HvJEU: GEU heeft terecht de beslissing van kamer van beroep EUIPO vernietigd

22-07-2016 Print this page
IEPT20160721, HvJEU, EUIPO v Grau Ferrer

Hogere voorziening afgewezen. Kamer van beroep wel beoordelingsbevoegdheid ten aanzien van aanvullend bewijs. Regel 50 uitvoeringsverordening kan niet uitgebreid worden tot nieuw bewijs. Onjuist oordeel GEU ten aanzien van de beoordelingsbevoegdheid met betrekking tot nieuwe bewijzen. Oordeel GEU over de schending artikel 76 lid 2 Gemeenschapsmerkverordening, juist.

PROCESRECHT - MERKENRECHT

Hogere voorzieningtegen arrest van het Gerecht EU van 24 oktober 2014, Grau Ferrer waarbij het Gerecht de beslissing van de kamer van beroep van EUIPO van 11 oktober 2012 heeft vernietigd. In de oppositieprocedure had Grau Ferrer geen documenten overlegd waaruit gebruik van het oudere Spaanse beeldmerk bleek. In beroep tegen deze beslissing heeft Grau Ferrer dat vervolgens wel gedaan maar het EUIPO heeft deze documenten ongemotiveerd buiten beschouwing gelaten. Het Gerecht heeft bij de beslissing geoordeeld dat het EUIPO haar beoordelingsbevoegdheid niet had uitgeoefend en haar weigering om rekening te houden met het oudere Spaanse merk niet had gemotiveerd.

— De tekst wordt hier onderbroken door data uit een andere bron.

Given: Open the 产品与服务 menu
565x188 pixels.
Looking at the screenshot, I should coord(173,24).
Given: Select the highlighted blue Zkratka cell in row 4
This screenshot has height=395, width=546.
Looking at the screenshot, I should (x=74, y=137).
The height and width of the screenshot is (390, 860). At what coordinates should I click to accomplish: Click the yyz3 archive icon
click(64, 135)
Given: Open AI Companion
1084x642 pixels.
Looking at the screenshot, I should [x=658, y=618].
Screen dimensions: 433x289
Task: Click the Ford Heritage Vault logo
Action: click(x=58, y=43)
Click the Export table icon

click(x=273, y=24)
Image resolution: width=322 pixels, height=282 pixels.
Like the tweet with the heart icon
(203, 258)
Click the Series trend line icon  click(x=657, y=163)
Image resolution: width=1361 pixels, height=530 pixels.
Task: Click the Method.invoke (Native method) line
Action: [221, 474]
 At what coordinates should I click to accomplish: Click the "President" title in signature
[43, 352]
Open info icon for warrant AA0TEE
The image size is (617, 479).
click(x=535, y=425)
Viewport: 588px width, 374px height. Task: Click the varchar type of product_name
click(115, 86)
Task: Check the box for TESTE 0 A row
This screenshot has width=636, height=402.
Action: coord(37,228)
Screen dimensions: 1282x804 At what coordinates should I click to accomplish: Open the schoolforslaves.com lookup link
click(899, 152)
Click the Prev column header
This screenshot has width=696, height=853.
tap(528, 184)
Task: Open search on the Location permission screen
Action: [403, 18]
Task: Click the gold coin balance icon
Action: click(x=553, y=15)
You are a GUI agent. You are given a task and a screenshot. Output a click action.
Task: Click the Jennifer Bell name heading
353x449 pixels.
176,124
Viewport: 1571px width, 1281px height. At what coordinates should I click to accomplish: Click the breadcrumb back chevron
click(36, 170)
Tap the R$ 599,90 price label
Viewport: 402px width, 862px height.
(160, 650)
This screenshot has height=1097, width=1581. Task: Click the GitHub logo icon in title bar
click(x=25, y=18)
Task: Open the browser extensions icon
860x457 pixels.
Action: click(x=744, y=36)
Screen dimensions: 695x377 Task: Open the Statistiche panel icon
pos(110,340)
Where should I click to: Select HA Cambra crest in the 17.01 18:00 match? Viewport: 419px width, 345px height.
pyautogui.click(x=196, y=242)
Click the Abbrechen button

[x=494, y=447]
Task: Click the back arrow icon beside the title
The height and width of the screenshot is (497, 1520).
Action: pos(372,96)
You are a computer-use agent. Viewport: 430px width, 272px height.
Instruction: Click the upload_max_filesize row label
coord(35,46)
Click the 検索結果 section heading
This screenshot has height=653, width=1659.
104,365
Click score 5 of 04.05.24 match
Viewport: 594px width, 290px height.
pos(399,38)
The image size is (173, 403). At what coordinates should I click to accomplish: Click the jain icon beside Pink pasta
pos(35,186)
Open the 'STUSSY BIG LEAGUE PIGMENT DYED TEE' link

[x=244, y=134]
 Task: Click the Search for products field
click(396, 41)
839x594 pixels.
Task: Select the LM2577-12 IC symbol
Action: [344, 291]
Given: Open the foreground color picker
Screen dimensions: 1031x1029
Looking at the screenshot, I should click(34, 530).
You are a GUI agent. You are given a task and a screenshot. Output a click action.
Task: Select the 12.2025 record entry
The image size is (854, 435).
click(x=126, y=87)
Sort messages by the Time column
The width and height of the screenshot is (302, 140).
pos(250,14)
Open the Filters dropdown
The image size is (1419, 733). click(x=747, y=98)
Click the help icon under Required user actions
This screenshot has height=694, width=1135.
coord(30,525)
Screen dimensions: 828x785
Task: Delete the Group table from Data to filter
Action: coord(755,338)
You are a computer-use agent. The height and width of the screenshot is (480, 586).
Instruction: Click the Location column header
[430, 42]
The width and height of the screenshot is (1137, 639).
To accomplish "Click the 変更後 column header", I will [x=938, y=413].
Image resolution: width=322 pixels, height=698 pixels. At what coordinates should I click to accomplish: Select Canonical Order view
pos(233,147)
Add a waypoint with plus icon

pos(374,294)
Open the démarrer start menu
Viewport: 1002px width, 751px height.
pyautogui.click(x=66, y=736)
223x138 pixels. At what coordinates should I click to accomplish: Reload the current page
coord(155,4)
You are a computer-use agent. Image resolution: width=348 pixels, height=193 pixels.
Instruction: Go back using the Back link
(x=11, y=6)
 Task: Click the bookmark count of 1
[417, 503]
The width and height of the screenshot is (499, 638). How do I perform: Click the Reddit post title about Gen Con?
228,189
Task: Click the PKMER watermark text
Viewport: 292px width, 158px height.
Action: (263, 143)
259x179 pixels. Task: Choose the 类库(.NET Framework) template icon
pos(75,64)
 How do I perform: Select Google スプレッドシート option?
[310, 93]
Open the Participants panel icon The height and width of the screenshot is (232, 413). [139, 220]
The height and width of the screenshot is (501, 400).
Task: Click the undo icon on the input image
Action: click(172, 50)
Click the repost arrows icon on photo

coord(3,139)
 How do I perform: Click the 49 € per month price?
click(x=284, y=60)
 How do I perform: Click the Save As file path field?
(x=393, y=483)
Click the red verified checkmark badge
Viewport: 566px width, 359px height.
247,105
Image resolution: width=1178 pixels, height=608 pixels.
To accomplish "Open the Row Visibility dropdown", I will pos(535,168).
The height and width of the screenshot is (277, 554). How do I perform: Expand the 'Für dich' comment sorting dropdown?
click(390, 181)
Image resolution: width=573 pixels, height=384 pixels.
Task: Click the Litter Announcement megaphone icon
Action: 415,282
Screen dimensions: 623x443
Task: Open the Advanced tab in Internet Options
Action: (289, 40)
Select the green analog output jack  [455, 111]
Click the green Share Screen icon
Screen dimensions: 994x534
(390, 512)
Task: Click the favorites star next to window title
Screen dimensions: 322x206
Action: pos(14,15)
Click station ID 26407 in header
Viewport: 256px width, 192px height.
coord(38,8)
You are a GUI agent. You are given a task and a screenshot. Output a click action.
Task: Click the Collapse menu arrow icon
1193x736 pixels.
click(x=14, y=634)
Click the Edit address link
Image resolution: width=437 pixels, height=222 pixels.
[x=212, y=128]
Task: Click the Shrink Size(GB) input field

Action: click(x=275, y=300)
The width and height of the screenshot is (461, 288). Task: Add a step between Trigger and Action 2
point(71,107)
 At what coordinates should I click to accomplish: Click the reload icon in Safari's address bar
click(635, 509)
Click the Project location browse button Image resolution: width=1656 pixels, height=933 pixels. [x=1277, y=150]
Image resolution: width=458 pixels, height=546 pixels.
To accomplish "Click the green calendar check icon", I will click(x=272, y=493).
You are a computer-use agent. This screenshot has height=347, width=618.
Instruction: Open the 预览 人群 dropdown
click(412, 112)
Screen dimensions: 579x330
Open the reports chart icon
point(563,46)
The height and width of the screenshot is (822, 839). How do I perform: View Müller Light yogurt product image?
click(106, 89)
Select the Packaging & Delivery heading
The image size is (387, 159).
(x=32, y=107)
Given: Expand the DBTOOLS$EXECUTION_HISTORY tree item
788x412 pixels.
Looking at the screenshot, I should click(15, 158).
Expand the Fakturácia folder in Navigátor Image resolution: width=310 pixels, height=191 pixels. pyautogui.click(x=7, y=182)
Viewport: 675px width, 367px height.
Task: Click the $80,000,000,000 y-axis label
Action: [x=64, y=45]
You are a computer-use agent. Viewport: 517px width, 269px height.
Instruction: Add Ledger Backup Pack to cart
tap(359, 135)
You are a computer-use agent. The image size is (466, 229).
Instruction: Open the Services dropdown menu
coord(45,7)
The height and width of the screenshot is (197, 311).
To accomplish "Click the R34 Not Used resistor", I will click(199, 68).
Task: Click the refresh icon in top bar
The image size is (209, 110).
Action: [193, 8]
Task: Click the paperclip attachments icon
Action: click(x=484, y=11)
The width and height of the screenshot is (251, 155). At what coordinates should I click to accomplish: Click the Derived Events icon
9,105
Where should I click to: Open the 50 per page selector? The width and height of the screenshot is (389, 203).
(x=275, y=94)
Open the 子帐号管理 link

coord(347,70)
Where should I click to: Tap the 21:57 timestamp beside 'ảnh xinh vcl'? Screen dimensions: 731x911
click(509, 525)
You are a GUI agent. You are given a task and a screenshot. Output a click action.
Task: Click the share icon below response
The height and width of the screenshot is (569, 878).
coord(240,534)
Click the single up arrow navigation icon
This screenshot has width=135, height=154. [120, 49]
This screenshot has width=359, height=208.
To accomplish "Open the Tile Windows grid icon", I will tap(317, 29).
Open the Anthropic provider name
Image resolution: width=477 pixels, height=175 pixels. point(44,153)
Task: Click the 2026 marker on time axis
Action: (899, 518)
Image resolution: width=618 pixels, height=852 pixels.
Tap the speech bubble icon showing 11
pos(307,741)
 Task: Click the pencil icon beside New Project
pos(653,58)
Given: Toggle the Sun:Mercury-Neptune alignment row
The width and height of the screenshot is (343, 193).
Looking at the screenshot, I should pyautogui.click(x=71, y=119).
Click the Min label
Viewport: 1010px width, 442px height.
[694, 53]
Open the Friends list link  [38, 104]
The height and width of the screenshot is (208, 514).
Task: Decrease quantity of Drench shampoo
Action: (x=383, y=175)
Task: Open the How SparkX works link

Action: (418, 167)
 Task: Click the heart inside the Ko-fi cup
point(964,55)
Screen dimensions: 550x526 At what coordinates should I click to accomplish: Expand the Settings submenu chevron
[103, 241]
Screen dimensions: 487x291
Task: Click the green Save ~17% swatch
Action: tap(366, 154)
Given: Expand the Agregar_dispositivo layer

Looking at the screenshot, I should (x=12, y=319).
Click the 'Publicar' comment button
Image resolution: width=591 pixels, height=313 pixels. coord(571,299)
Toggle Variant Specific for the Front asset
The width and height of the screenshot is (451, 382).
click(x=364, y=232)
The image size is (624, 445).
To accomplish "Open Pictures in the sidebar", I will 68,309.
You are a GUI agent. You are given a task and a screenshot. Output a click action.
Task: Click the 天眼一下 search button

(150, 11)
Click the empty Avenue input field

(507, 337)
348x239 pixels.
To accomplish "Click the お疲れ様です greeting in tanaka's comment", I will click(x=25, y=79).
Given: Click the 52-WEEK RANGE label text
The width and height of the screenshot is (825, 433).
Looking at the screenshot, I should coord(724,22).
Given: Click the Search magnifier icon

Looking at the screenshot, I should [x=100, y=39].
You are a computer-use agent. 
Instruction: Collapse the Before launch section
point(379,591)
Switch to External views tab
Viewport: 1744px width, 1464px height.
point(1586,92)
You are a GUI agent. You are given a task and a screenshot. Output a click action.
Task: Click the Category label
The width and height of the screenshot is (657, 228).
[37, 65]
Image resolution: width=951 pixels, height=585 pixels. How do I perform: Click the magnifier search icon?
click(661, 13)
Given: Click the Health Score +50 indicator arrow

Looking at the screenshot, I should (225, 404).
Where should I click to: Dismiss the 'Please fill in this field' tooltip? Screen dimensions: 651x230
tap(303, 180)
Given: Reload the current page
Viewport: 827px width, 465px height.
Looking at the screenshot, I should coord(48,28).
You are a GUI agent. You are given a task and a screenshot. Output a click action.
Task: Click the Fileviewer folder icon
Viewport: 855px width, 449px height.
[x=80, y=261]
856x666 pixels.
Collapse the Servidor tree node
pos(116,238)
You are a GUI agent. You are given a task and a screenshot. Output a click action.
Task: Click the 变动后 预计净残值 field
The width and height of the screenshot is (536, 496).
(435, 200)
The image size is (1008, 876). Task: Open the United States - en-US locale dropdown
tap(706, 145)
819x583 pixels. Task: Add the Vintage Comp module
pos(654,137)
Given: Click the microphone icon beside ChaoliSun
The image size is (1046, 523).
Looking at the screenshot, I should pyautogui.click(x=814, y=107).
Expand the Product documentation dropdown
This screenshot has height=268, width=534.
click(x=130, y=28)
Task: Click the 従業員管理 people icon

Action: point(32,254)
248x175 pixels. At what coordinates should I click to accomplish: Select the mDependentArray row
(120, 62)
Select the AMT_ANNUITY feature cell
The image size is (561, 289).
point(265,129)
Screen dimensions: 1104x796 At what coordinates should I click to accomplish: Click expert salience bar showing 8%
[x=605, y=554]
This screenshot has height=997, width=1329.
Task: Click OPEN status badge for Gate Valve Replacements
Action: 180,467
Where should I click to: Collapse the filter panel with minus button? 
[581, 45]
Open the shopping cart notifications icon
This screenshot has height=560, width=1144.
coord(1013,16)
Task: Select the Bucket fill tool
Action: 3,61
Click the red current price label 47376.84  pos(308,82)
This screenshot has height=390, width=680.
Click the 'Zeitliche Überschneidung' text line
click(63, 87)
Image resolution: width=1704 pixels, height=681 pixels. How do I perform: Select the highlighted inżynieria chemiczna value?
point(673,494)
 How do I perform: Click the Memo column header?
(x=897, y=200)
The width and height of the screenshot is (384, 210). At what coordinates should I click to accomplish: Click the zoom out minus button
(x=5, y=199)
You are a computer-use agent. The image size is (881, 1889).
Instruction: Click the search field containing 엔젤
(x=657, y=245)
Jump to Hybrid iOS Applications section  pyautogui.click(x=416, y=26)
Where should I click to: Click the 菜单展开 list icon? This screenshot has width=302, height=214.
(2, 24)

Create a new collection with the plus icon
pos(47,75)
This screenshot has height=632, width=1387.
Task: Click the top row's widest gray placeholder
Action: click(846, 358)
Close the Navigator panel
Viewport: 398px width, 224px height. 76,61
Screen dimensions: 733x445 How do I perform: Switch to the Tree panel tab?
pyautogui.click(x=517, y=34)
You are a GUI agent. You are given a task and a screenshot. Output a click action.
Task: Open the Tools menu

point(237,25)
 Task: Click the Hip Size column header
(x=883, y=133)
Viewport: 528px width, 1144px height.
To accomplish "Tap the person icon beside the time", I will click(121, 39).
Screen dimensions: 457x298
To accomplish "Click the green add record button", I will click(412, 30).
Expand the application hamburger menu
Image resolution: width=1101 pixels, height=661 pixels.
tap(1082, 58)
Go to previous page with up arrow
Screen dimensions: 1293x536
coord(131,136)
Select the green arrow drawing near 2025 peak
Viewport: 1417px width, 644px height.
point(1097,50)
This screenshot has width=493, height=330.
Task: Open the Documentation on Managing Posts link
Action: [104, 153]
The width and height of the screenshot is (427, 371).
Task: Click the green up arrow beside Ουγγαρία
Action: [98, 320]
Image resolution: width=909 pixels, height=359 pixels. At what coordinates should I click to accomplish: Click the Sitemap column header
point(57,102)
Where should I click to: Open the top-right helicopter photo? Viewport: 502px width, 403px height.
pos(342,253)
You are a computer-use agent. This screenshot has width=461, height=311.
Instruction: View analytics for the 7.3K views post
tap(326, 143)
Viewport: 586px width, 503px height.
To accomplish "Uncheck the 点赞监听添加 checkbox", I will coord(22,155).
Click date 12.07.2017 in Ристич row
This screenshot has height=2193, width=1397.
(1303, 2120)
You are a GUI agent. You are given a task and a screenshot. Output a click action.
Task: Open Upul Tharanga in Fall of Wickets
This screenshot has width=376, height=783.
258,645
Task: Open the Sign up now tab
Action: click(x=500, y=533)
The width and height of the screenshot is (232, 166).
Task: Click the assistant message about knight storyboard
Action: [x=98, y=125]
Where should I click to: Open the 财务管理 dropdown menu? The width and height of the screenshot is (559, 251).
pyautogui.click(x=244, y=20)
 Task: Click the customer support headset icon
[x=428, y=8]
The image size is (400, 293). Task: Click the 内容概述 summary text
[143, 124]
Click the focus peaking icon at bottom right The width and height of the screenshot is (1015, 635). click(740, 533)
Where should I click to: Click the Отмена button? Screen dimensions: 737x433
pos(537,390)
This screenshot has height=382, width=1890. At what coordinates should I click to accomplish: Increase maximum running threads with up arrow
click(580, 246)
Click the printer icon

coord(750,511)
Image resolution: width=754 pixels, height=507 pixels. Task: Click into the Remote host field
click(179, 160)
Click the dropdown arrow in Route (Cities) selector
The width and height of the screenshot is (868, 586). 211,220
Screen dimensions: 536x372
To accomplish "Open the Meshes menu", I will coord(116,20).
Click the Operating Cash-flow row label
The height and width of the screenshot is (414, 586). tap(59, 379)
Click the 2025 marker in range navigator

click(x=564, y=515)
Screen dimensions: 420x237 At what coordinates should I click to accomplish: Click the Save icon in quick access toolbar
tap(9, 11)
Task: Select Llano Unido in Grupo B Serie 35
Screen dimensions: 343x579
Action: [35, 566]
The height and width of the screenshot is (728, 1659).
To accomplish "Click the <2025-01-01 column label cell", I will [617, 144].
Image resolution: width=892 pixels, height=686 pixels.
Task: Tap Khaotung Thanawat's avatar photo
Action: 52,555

In hogere voorziening stelt het EUIPO dat het GEU blijk heeft gegeven van een onjuiste rechtsopvatting door te oordelen dat de kamer ten aanzien van de door Grau Ferrer in beroep overlegde documenten een beoordelingsbevoegheid had terwijl dit gebruiksbewijs nieuw in de procedure werd gebracht (artikel 76 lid 2 Vo jo regel 50 uitvoeringsverordening).

Artikel 50 lid 1 derde alinea van de uitvoeringsverordening verschilt echter op een wezenlijk punt in de Franse versie aan de ene kant en in de Engelse, Spaanse en Duitse versie aan de andere kant. In de laatste versies wordt bepaald dat de kamer van beroep alleen extra of complementaire feiten en bewijzen in aanmerking mag nemen, terwijl de Franse versie deze feiten kwalificeert als” nieuw of aanvullend”.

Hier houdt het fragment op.